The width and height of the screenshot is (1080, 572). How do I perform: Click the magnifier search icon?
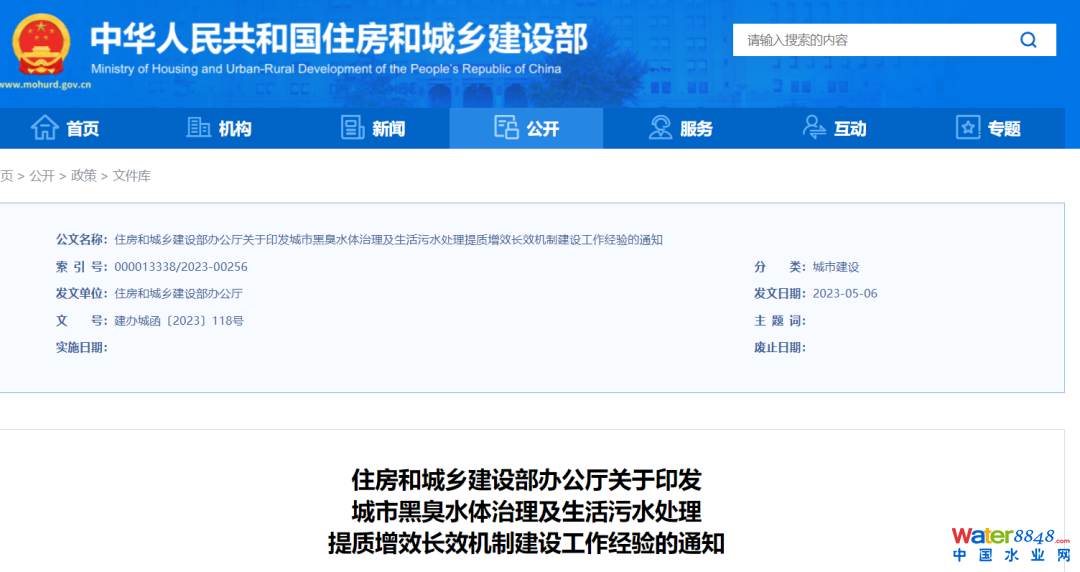click(x=1028, y=40)
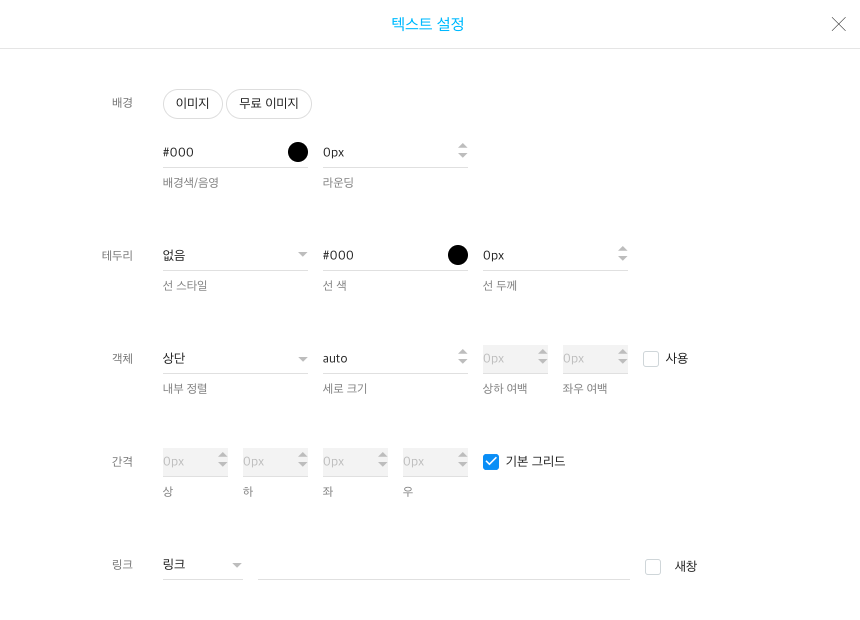Viewport: 860px width, 620px height.
Task: Open the 선 색 black color swatch
Action: point(458,255)
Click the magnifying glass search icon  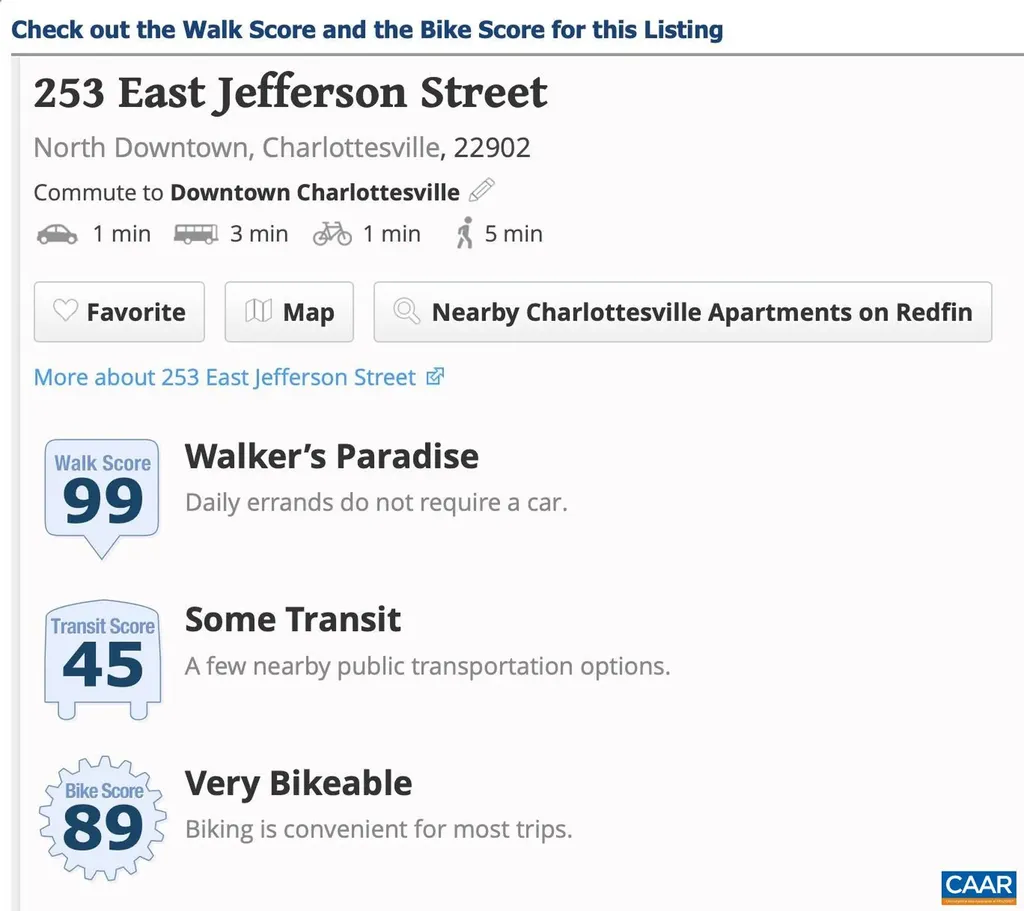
==================================================
# TASK DETAILS
A word-for-word copy of the entries above is what is needed, without any images.

# OUTPUT OF THE TASK
The width and height of the screenshot is (1080, 572). How do I perform: Click the magnifier search icon?
click(x=1028, y=40)
Viewport: 860px width, 620px height.
Task: Open the 선 색 black color swatch
Action: point(458,255)
Click the magnifying glass search icon  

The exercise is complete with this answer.